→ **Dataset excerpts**
------------------------------------------------------------------------

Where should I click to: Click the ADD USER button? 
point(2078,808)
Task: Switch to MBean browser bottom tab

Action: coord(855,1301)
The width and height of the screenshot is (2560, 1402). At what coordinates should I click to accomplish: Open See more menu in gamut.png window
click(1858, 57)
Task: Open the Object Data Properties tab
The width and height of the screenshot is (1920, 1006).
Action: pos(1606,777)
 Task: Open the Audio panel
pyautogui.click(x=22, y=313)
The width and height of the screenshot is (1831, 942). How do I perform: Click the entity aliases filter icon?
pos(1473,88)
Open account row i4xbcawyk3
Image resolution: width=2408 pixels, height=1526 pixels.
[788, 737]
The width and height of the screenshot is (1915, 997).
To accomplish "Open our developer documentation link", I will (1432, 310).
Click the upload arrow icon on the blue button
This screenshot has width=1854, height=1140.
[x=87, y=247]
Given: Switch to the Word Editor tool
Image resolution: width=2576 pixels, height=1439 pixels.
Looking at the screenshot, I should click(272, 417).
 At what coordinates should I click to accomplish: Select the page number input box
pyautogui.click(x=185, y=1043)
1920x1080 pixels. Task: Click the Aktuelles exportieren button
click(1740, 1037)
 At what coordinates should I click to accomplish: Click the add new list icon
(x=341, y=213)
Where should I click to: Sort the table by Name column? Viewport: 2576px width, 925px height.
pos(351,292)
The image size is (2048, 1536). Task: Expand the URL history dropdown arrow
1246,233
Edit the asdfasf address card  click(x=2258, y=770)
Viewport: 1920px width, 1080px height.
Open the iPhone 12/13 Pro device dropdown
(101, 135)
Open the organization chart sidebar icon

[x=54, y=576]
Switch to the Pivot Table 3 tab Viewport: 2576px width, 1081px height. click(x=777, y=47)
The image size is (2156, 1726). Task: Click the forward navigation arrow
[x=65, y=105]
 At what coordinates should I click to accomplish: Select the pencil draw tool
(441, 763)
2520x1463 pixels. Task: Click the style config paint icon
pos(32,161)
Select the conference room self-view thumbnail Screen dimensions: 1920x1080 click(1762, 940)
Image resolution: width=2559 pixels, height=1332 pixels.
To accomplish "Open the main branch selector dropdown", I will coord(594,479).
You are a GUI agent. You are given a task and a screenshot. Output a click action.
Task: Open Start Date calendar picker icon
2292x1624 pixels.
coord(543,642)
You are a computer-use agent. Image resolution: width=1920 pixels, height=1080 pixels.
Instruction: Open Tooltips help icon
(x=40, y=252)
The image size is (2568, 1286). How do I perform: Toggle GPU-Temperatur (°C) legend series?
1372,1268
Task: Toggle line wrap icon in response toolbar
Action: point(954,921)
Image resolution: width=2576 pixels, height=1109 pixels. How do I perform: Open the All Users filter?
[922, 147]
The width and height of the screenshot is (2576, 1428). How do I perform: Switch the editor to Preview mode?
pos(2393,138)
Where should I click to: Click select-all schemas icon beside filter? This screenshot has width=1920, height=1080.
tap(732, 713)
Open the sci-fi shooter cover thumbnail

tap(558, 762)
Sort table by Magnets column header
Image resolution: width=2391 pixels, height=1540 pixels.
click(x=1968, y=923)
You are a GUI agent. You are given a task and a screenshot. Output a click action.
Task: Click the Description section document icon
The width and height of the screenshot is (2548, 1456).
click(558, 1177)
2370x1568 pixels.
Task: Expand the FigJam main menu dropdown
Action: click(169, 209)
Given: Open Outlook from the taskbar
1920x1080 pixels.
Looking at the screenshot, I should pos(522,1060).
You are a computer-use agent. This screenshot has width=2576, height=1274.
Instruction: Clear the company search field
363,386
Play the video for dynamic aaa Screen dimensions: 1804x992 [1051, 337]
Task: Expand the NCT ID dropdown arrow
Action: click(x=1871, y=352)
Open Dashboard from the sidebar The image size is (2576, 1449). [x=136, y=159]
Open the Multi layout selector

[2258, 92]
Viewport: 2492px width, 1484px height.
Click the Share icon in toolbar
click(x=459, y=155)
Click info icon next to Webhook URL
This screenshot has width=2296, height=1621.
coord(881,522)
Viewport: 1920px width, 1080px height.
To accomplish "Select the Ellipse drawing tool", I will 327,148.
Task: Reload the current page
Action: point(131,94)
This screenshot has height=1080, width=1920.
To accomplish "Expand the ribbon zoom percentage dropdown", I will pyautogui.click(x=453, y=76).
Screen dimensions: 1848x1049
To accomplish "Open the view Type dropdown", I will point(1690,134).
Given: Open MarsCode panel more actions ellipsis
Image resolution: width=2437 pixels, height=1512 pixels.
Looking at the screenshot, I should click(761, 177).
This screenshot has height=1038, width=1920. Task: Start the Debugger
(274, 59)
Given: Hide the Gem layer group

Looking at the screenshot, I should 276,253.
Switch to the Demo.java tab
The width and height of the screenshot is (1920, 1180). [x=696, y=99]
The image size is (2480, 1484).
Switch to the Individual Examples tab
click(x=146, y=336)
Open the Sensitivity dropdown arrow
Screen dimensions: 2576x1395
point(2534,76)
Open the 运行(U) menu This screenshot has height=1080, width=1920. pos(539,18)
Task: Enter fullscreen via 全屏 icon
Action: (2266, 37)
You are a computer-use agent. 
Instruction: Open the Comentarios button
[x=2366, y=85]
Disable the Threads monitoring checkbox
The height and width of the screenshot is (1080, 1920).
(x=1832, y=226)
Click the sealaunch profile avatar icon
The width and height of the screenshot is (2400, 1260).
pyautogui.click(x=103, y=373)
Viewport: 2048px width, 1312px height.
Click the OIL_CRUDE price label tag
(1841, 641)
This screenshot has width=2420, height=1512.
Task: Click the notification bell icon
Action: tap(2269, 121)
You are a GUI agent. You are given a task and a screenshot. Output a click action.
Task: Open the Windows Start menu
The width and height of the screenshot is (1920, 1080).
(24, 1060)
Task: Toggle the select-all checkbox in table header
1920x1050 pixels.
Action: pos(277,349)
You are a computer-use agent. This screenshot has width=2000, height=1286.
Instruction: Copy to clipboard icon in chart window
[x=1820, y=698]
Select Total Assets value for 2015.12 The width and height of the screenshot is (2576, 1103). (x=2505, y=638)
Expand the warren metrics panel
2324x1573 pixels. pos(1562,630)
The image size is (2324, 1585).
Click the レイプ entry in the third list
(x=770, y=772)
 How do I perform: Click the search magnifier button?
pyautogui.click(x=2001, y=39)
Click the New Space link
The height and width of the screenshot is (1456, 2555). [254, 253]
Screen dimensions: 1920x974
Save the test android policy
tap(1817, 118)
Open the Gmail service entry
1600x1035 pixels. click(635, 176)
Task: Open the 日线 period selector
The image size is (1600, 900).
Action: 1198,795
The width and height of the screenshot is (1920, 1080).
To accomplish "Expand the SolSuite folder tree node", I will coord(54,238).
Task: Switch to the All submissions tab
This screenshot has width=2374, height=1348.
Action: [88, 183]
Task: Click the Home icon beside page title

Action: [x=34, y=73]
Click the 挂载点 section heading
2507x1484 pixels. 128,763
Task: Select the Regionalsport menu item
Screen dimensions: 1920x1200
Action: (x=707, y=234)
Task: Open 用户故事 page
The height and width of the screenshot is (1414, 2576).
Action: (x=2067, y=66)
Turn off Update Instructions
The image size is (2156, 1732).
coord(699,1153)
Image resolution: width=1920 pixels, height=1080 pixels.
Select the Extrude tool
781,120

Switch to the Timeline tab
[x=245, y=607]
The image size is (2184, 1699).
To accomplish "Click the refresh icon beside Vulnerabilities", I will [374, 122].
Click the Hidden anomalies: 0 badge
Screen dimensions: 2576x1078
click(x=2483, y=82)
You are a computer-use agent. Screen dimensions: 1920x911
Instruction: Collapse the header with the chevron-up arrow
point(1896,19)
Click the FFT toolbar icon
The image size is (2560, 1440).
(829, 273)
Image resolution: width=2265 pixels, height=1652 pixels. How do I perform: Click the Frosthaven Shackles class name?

------------------------------------------------------------------------

→ **TASK BRIEF**
Go through the records above and return every line that holds the string "agent".

→ **EXERCISE RESPONSE**
You are a GUI agent. You are given a task and a screenshot. Output a click action.
You are a computer-use agent. Image resolution: width=1920 pixels, height=1080 pixels.
You are a GUI agent. You are given a task and a screenshot. Output a click action.
You are a computer-use agent. This screenshot has width=2576, height=1274.
You are a computer-use agent. 
You are a GUI agent. You are given a task and a screenshot. Output a click action.
You are a computer-use agent. This screenshot has width=2000, height=1286.
You are a computer-use agent. Screen dimensions: 1920x911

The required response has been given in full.